Exercise instructions -> Please output exactly the part of the records below that opens with the line containing "Top 10 Shop" and closes with the line containing "10. Top shop", both lines included, and nothing else.

Data items
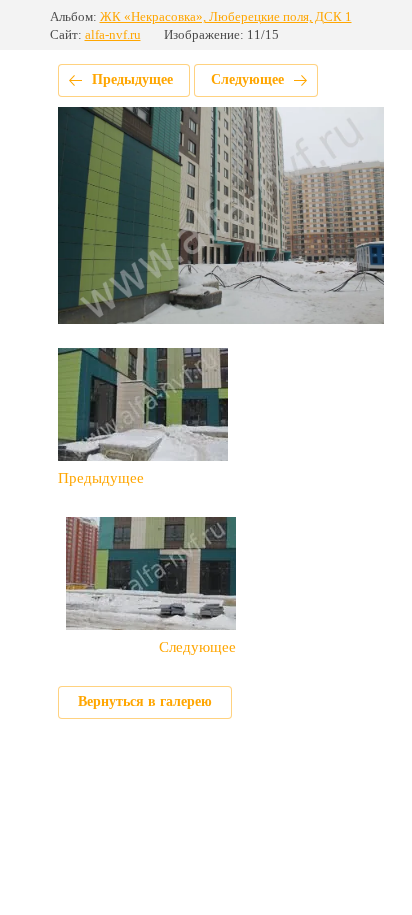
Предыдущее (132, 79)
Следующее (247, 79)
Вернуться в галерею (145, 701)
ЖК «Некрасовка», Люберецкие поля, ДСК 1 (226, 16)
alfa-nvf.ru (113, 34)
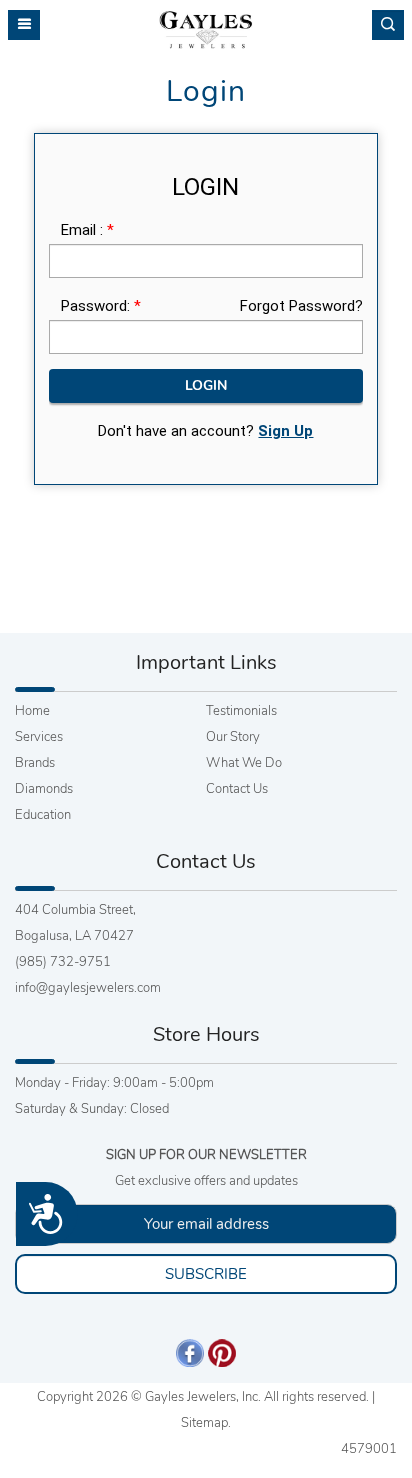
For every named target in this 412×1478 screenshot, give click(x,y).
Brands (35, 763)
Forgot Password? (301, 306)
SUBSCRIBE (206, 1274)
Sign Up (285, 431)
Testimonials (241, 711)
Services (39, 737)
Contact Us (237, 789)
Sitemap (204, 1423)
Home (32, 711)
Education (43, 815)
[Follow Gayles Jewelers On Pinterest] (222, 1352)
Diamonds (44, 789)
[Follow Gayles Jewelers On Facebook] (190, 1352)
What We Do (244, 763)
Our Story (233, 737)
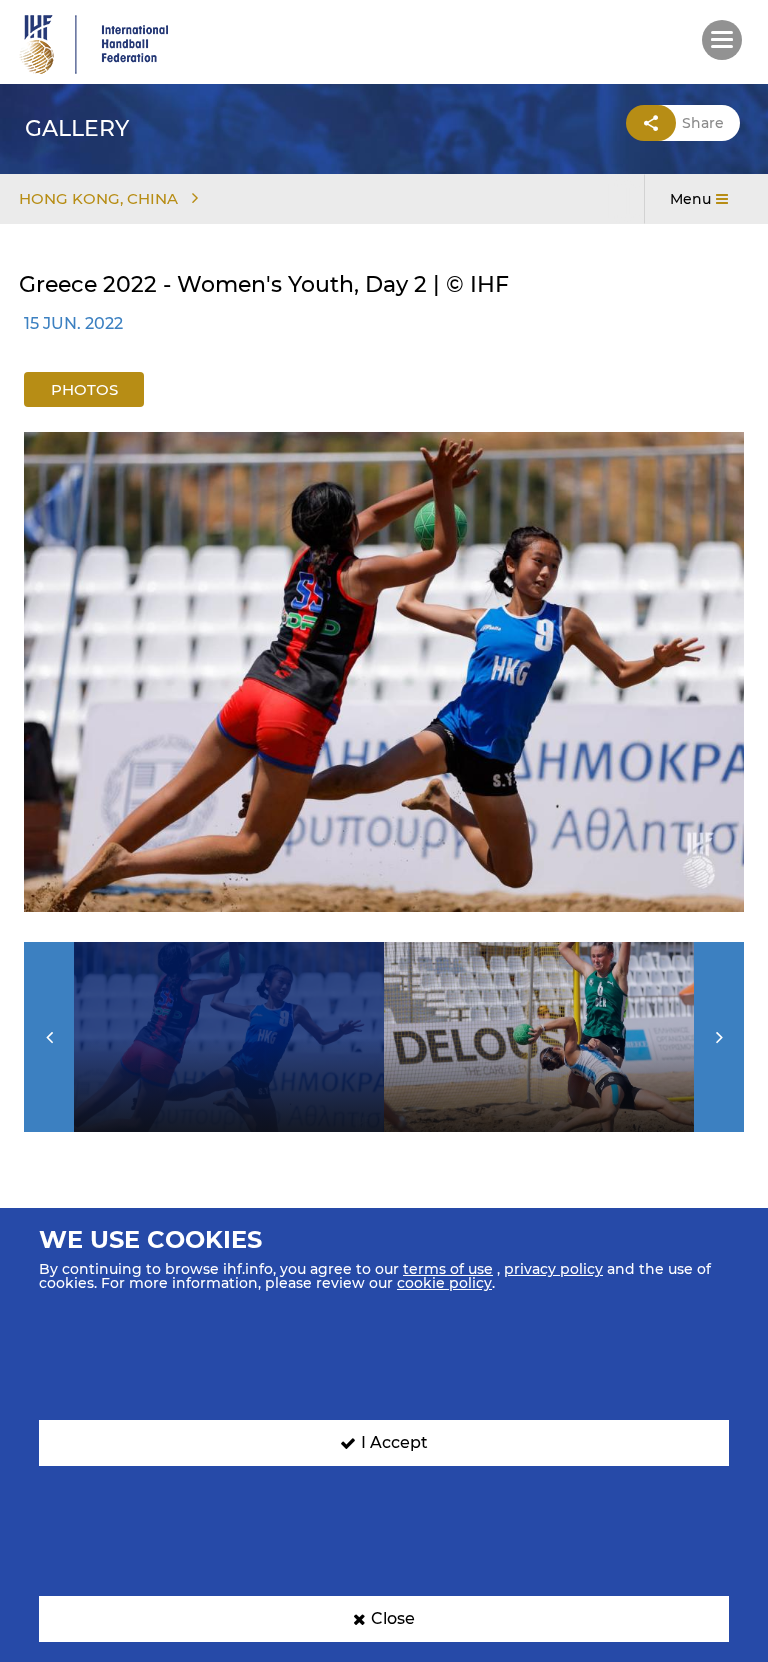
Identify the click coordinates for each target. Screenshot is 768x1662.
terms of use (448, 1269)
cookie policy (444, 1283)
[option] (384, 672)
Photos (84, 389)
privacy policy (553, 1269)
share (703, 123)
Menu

* * *

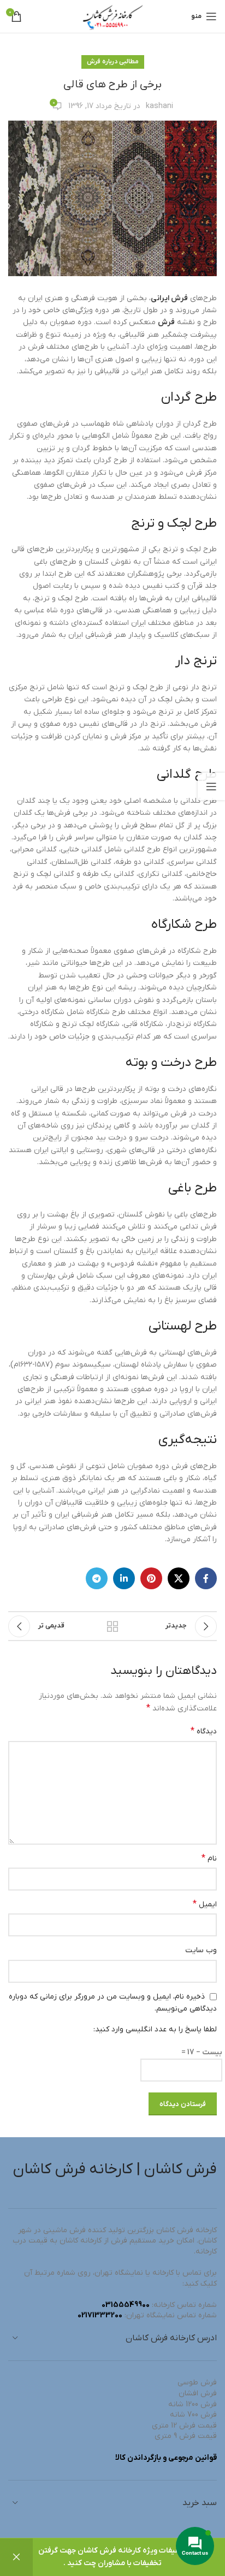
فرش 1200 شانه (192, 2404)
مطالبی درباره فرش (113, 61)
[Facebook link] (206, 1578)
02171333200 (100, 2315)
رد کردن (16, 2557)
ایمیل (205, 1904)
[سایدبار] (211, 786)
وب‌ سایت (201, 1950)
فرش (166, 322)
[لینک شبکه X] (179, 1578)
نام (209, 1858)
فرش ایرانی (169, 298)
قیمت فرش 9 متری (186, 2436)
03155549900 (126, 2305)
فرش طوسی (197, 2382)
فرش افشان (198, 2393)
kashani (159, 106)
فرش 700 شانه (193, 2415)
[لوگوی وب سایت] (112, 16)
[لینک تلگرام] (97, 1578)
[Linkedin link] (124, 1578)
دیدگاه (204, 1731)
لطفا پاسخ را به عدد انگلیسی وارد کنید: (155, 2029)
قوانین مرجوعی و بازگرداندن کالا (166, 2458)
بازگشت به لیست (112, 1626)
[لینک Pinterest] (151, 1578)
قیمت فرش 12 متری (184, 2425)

...

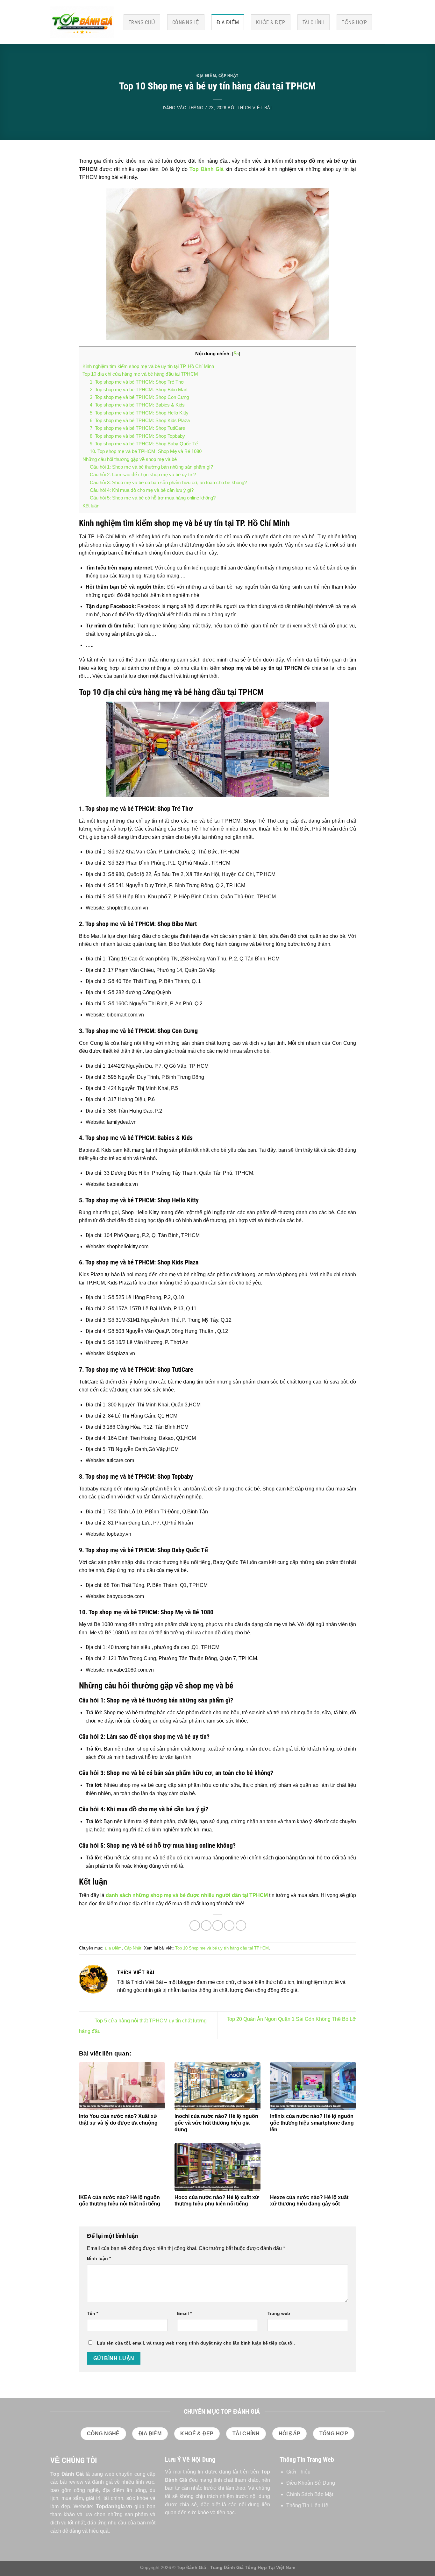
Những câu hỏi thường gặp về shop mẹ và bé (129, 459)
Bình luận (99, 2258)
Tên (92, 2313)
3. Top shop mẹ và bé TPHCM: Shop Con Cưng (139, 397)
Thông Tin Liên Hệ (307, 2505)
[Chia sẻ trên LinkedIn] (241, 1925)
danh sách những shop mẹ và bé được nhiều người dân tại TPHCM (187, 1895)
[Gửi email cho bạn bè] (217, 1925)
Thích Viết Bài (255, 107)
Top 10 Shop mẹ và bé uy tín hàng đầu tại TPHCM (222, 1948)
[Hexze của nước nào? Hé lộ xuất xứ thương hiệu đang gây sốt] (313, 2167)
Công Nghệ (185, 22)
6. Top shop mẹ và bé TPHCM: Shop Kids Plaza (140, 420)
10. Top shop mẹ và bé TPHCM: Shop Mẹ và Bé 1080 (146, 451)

Exercise answer ->
Top 10 Shop mẹ và bé uy tín hàng đầu tại TPHCM (222, 1948)
[Hexze của nước nào? Hé lộ xuất xứ thương hiệu đang gây sốt] (313, 2167)
Công Nghệ (185, 22)
6. Top shop mẹ và bé TPHCM: Shop Kids Plaza (140, 420)
10. Top shop mẹ và bé TPHCM: Shop Mẹ và Bé 1080 (146, 451)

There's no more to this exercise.